Description of the task
Lay out the material below as a Markdown table with a No. column for the row number and a Text column for the line, skipping blank lines. Leave the pictures out of the table.

+---+

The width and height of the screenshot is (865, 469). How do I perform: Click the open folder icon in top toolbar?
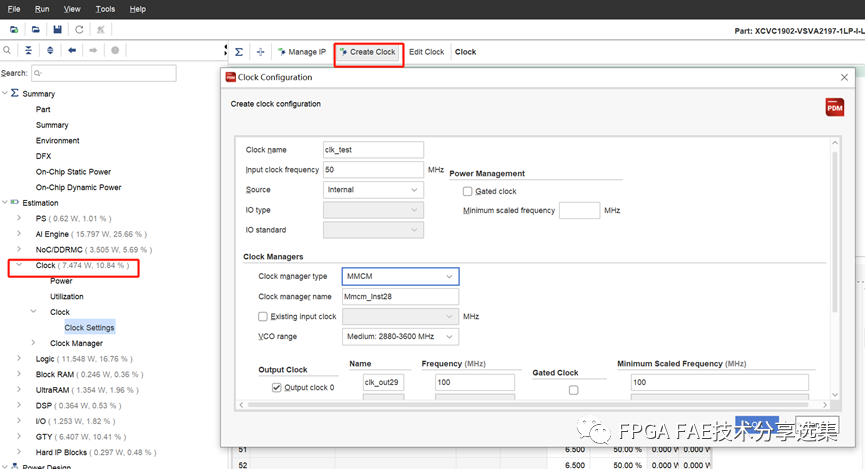(36, 29)
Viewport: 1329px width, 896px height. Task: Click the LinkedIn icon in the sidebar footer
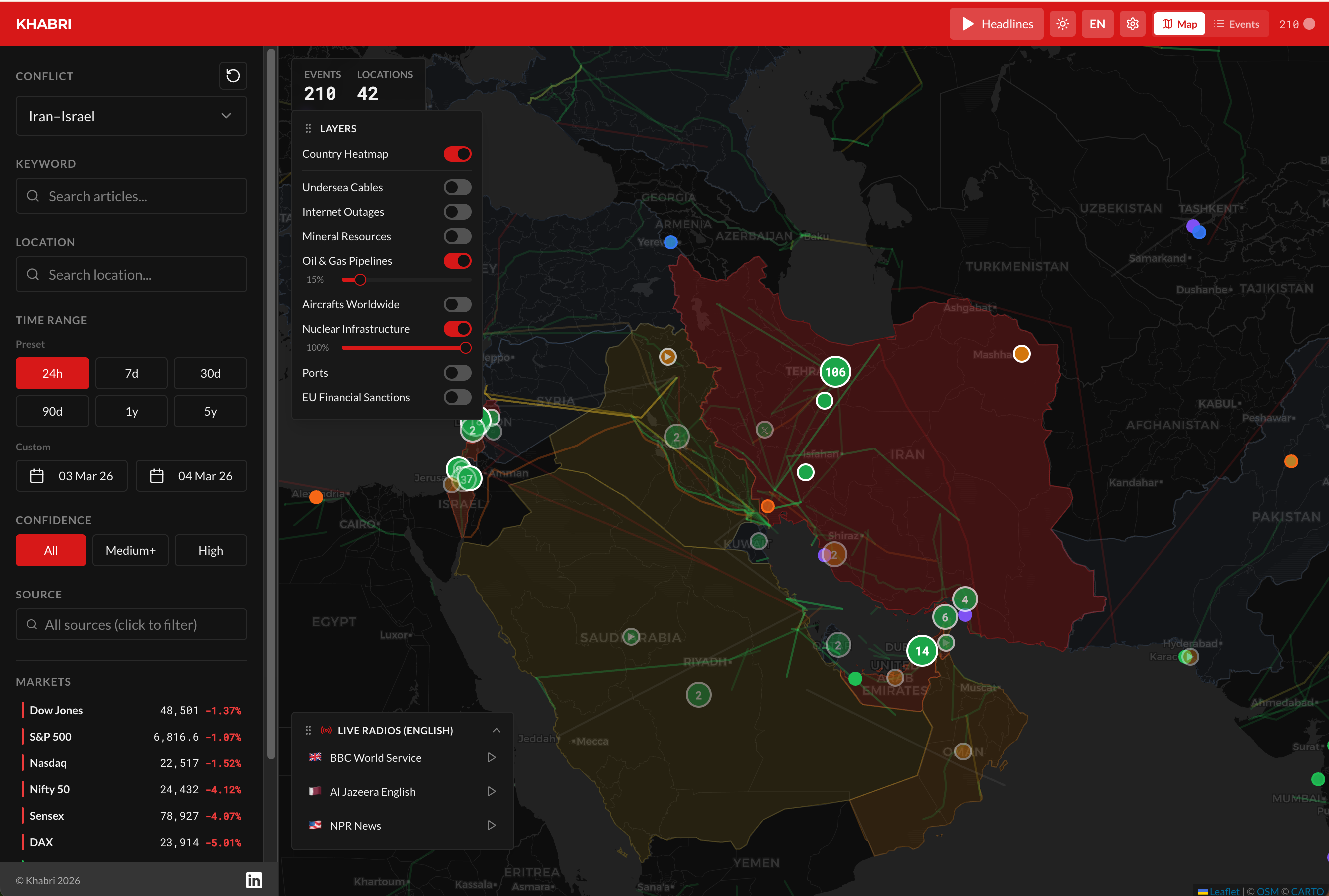coord(253,880)

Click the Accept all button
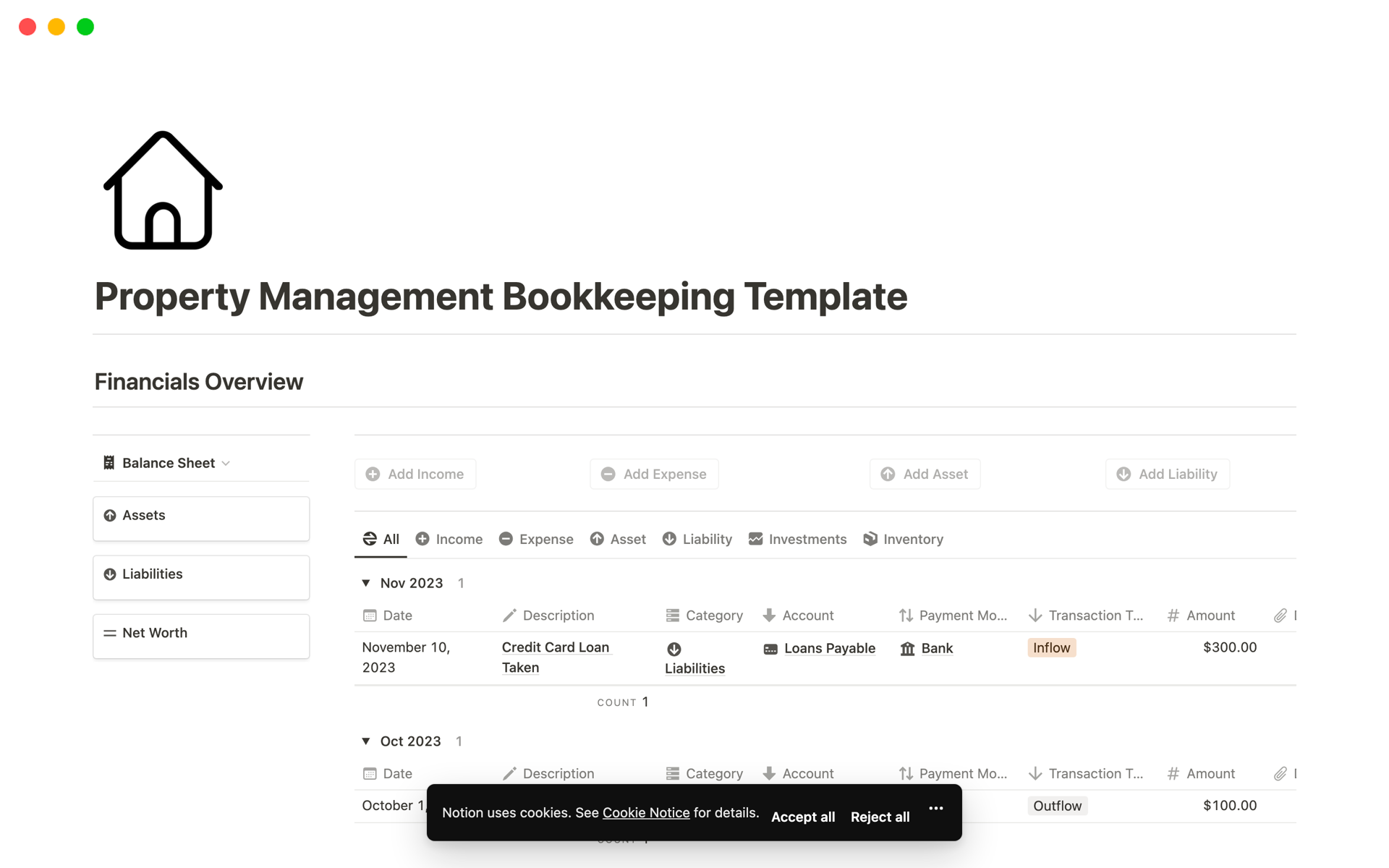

+---+

Response to the exercise
| No. | Text |
|---|---|
| 1 | The width and height of the screenshot is (865, 469). How do I perform: Click the open folder icon in top toolbar? |
| 2 | (36, 29) |
| 3 | Viewport: 1329px width, 896px height. Task: Click the LinkedIn icon in the sidebar footer |
| 4 | coord(253,880) |
| 5 | Click the Accept all button |